The latest figure that I have as a journalist now is that we now have in Iraq 120,000 Westerner mercenaries. That's almost equal to the total number of American troops.
AMY GOODMAN: And in your experience in Iraq, --
ROBERT FISK: Ouch.
AMY GOODMAN: -- having been there, how much did you run into these mercenaries?
ROBERT FISK: Oh, they would turn up and stay in the same hotel I was in. They turned up during checkpoints on roads, sometimes wearing hoods or masks. Why? Why hoods? Why masks? What were they doing? I would come across them driving vehicles through the streets of Baghdad, guns pointing out the window. “Get out of the way! Get out of the way! Get out of the way!” Tch-tch-tch-tch-tch, in the air. Very similar to the same gangs that Saddam used to use for security purposes to get people out of the way in vehicles. In fact, the way in which the occupation authorities have sealed off vast areas of Baghdad with walls is classic. It wasn't as bad under Saddam. There weren't so many walls, but it's very similar to the same practice that Saddam's regime used. In fact, in many ways, what we do has become a kind of pale mirror of the regime we got rid of. You know, hanging people and their heads come off when you hang them, this is incredible.
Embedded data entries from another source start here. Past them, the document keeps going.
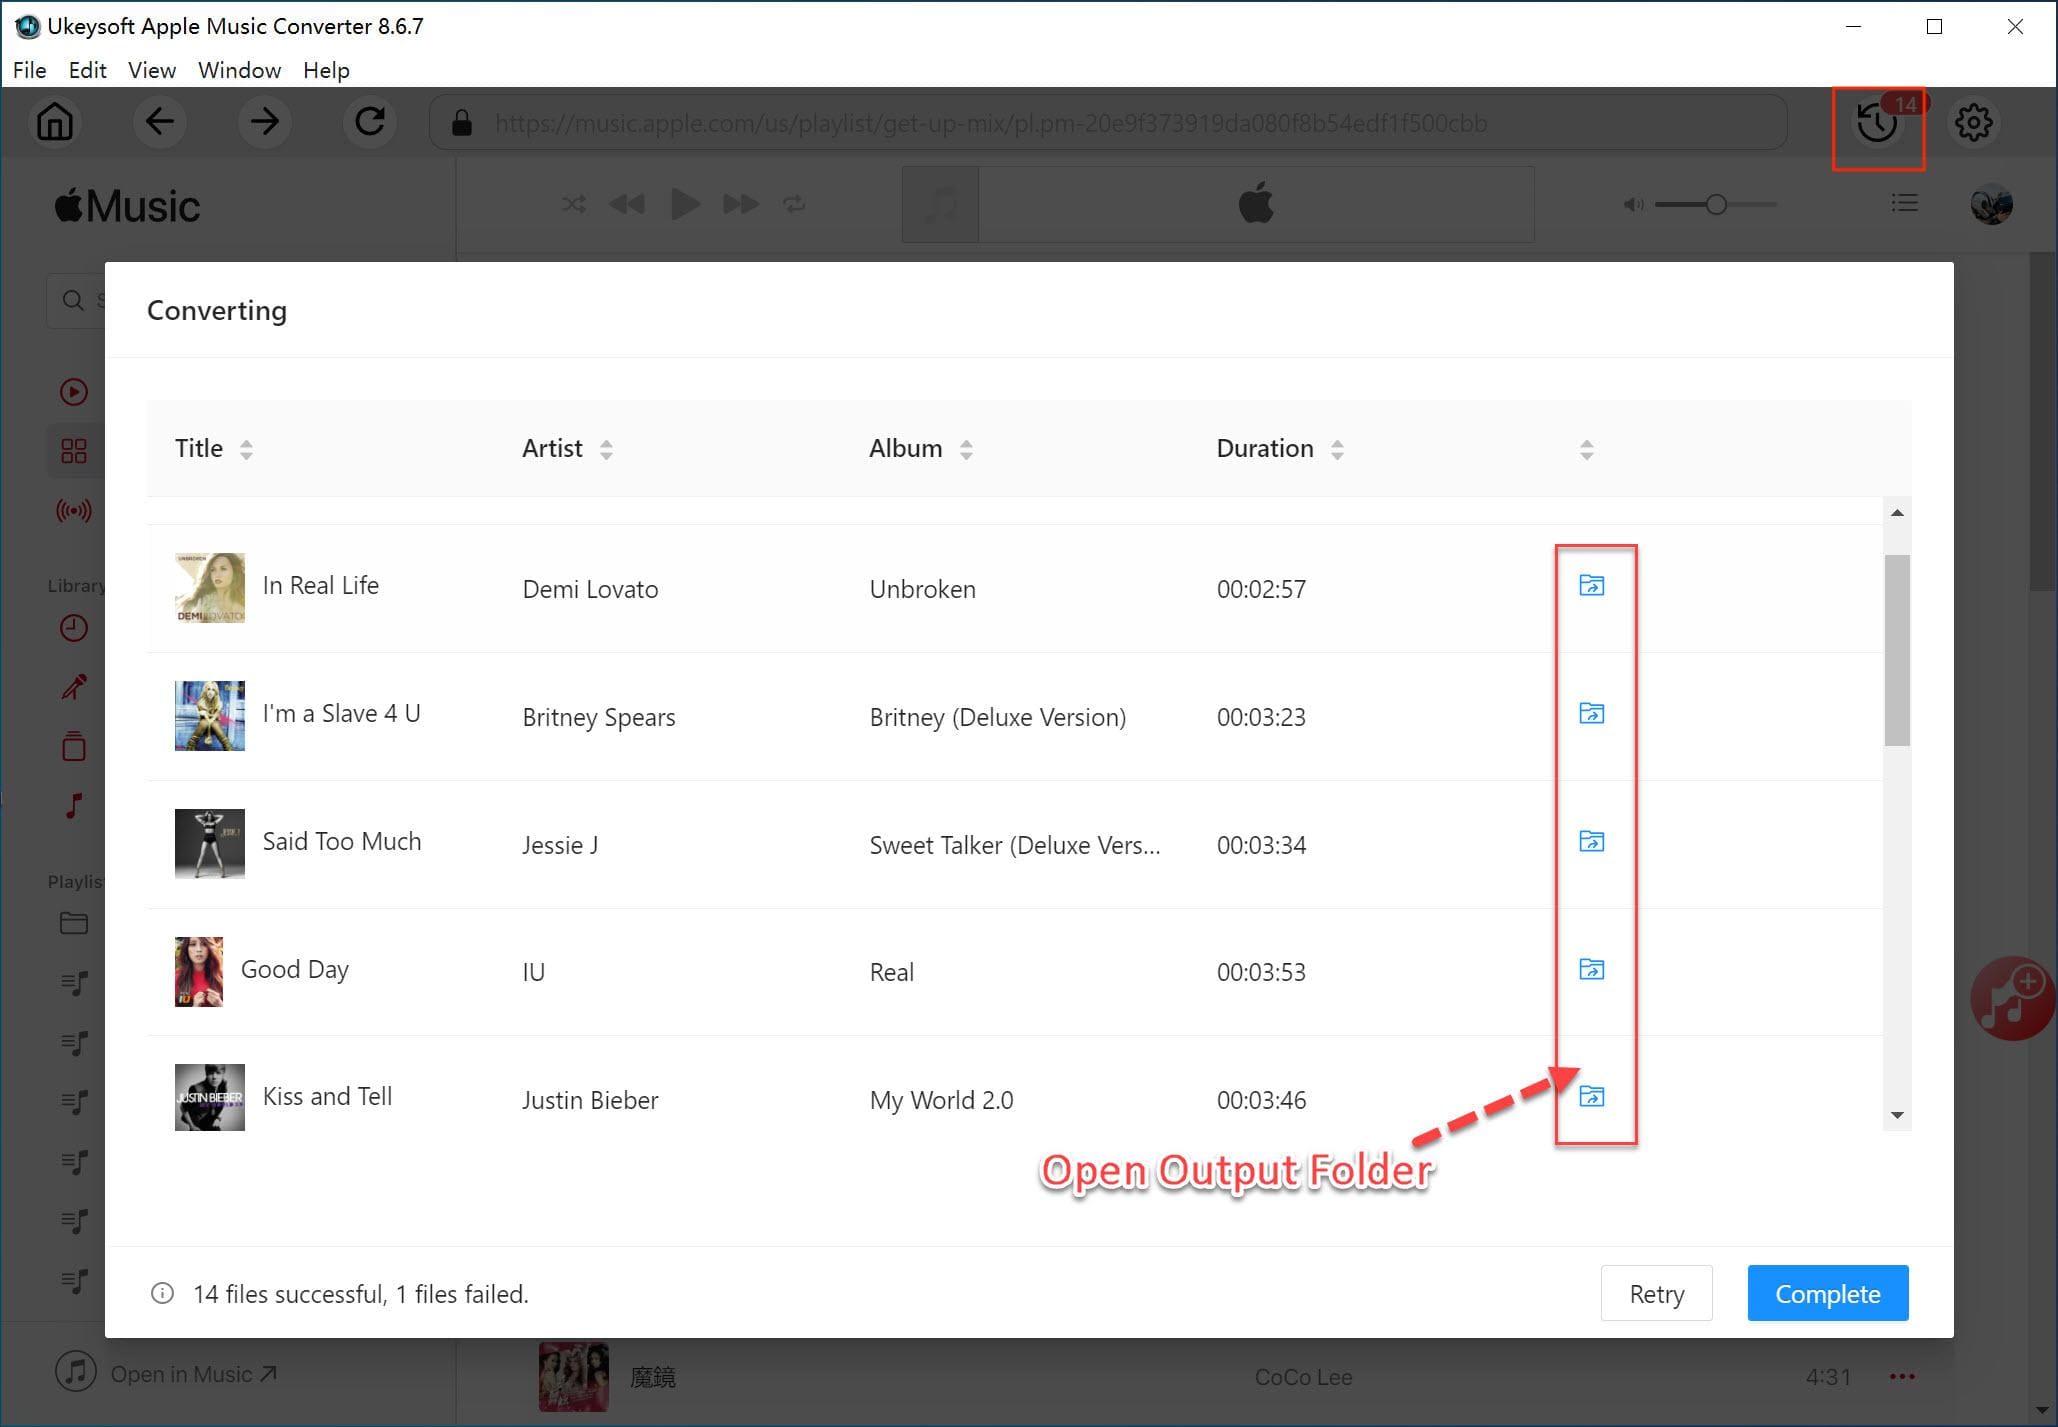
Task: Click the home icon in the navigation bar
Action: [55, 123]
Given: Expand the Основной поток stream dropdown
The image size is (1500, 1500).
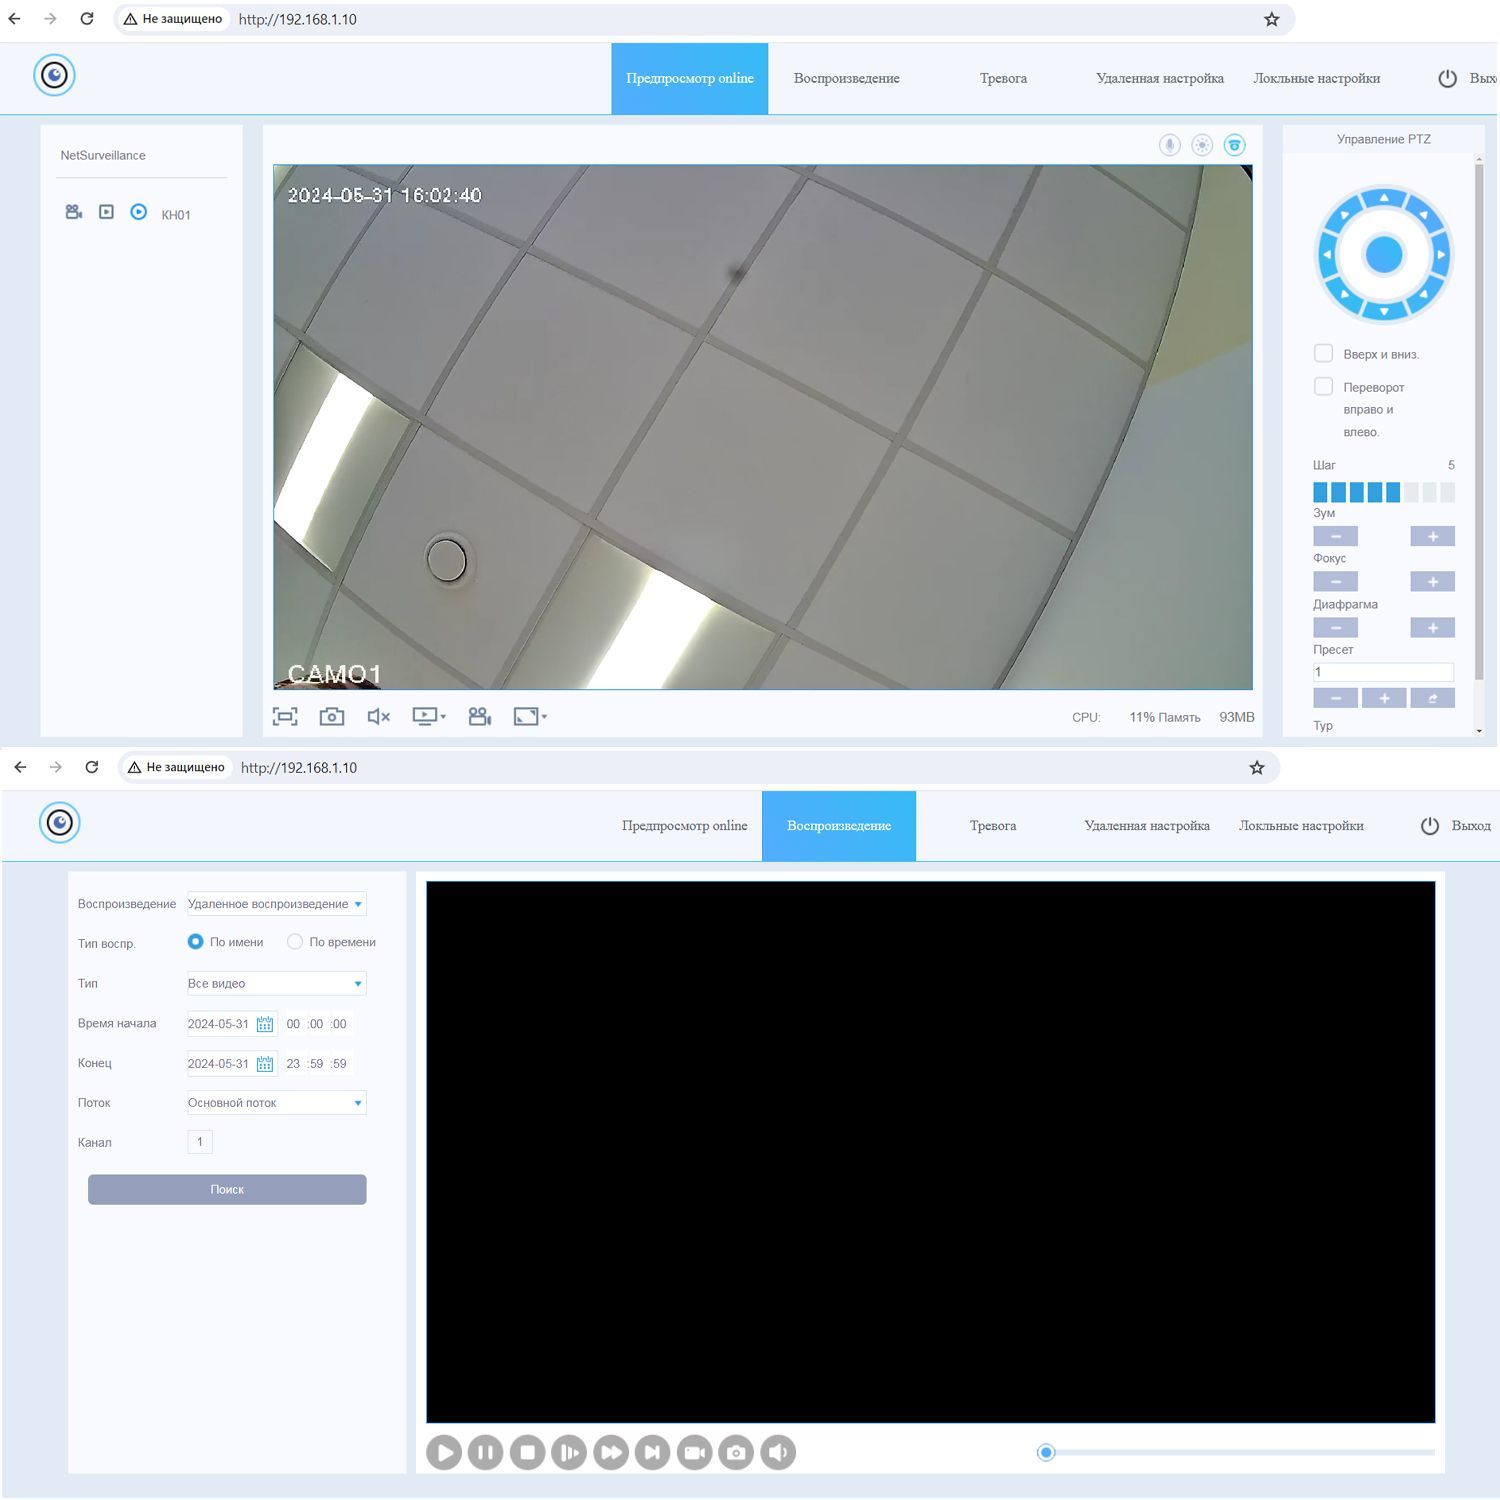Looking at the screenshot, I should pos(277,1103).
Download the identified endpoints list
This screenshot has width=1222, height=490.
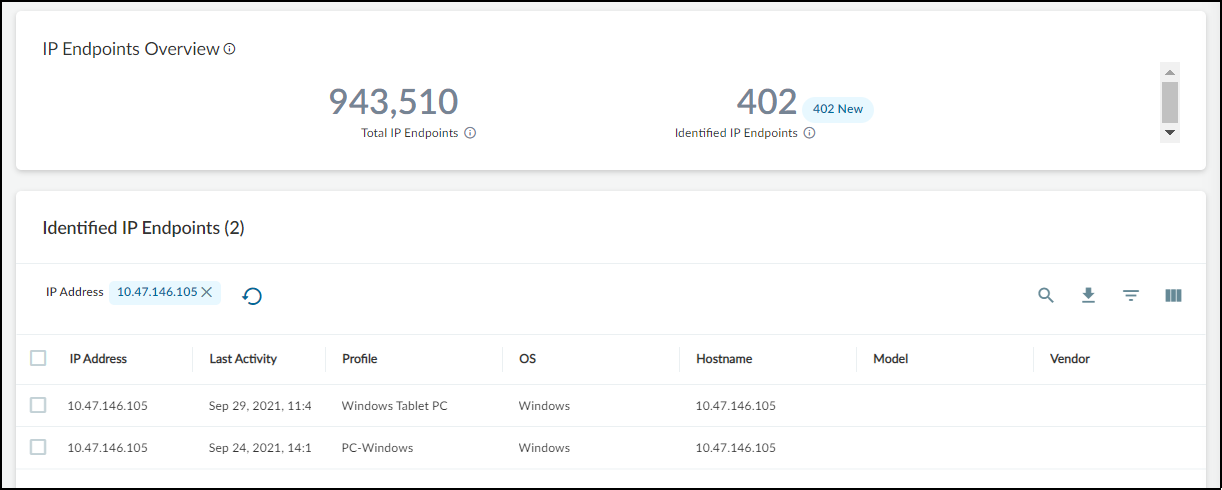(x=1089, y=295)
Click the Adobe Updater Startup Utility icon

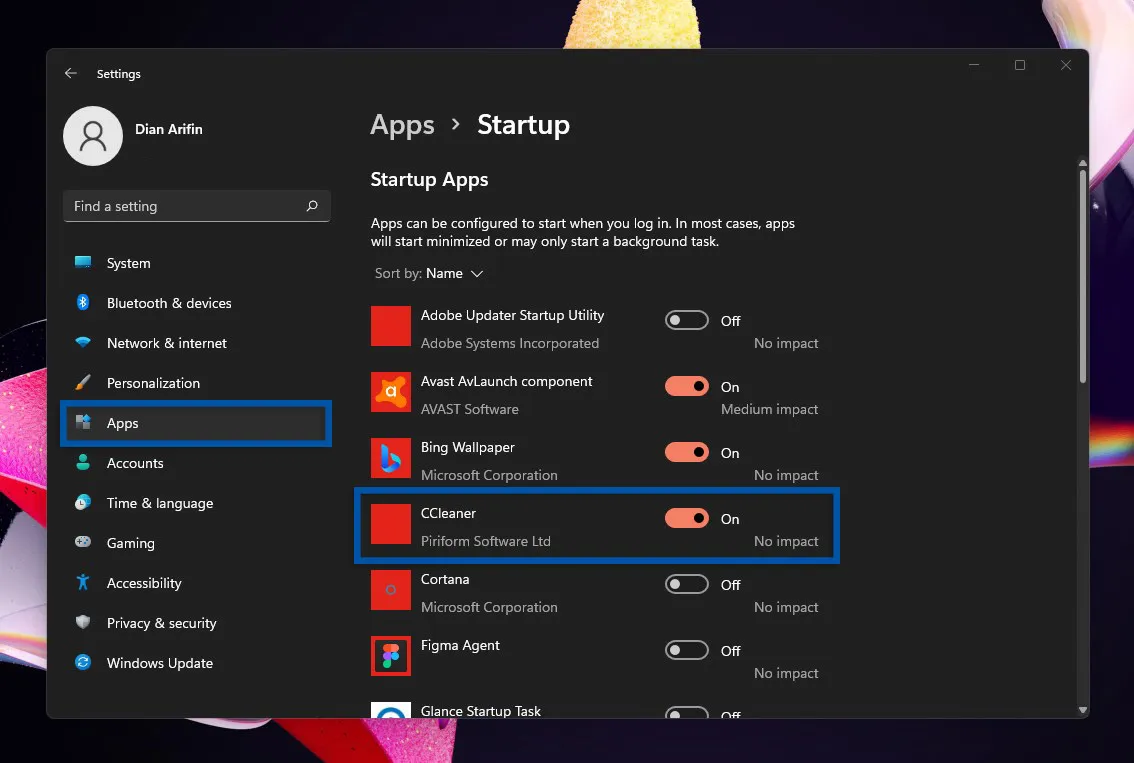point(390,326)
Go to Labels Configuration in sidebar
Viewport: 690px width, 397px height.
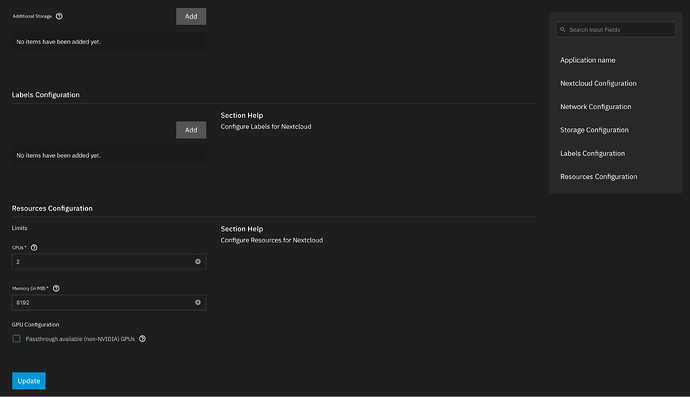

AMY GOODMAN: Congressman John Murtha, the former Marine who basically channeled the Pentagon and came out early on -- he was first for the war, came out against and called for withdrawal -- said yesterday that Abu Ghraib -- that the US military should destroy Abu Ghraib, should pull the troops out of Saddam's palaces and should close Guantanamo.
ROBERT FISK: Look, we've been through Abu Ghraib so often. First of all, it was liberated, and we all went in and saw the hangman's noose and where Saddam's people were executed. Then they announced they would have to use it briefly as a prison. I said -- immediately I went to prison. I said, “They'll use it as a prison again,” because they always do, and they did. And then, one Iraqi historian said it should be turned into a museum of Saddam's horror. This is Kanan Makiya, of course. And then, after the abuses were made photographically evident at Abu Ghraib, it was announced by the then-Iraqi government that it was going to be bulldozed to the ground. And then it was announced that, after all, it was still needed as a prison, so it would stay as a prison for more abuses, perhaps. And now, again, we have this suggestion it should be razed to the ground. Later on, it will be stated that it will be still needed as a prison. Then we'll hear yet again that it has to be razed to the ground. You don't realize, unless you go to Iraq, that this is a circular track. All the stories we report, we reported last year, and we're going to report them again next year, believe me.
AMY GOODMAN: I wanted to ask you about Dick Cheney. The so-called coalition of the willing in Iraq continues to shrink. Two members recently announced they're withdrawing troops. Denmark says its battalion will pull out of Iraq by August and increase its troop presence in Afghanistan. This followed British Prime Minister Tony Blair's announcement of a pending withdrawal of 1,600 British troops from Iraq. After Blair made the announcement, Vice President Dick Cheney issued what some called a tacit criticism of Britain's withdrawal.
VICE PRESIDENT DICK CHENEY: I want you to know that the American people will not support a policy of retreat. We want to complete the mission. We want to get it done right. And then we want to return home with honor.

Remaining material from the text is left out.